The emperor, Charles V, is responsible for the extension of the Inquisition from Spain to the Low Countries, by which he repaid the loyal service and devotion the Dutch people had long rendered him. This Inquisition was headed at first however by a layman, and then four inquisitors chosen from the secular clergy were named. The Netherlanders resisted stoutly its establishment and its operation, and in 1646 it was provided that no sentence should go into effect unless approved by some member of the provincial council. Heretics were condemned of course, but the number was not large, though in some way grossly exaggerated reports of the numbers of victims have gained credence. Finally, on the application of the people of Brabant, who declared that the name would injure commercial prosperity in their district, the name was dropped altogether. At best it was a faint and feeble copy of the Spanish institution, and during the reign of Charles was little feared. In proof we may cite the fact that eleven successive edicts were necessary to keep the Inquisition at work between 1620 and 1650.
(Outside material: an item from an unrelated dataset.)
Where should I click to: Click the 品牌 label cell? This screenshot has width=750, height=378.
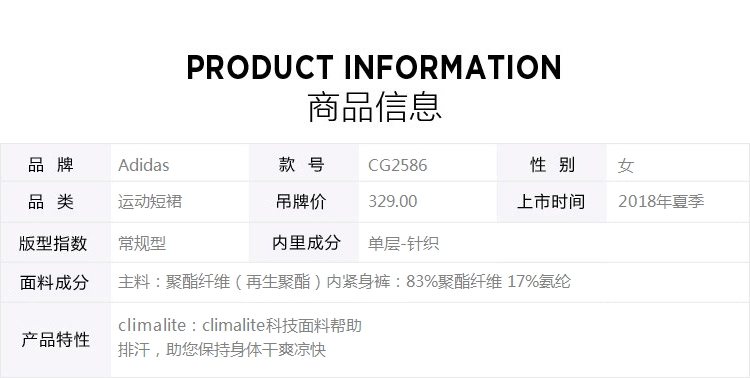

Philip II, on his accession, attempted to increase the power of the institution, with the hope of uprooting the reformed doctrines. The assertion, often made, however, that the Inquisition is responsible for the revolt of the Netherlands is entirely too broad. Other factors than religious differences entered into the complex situation. The terrible war which finally resulted in the independence of the Protestant Netherlands, falls outside the plan of this volume.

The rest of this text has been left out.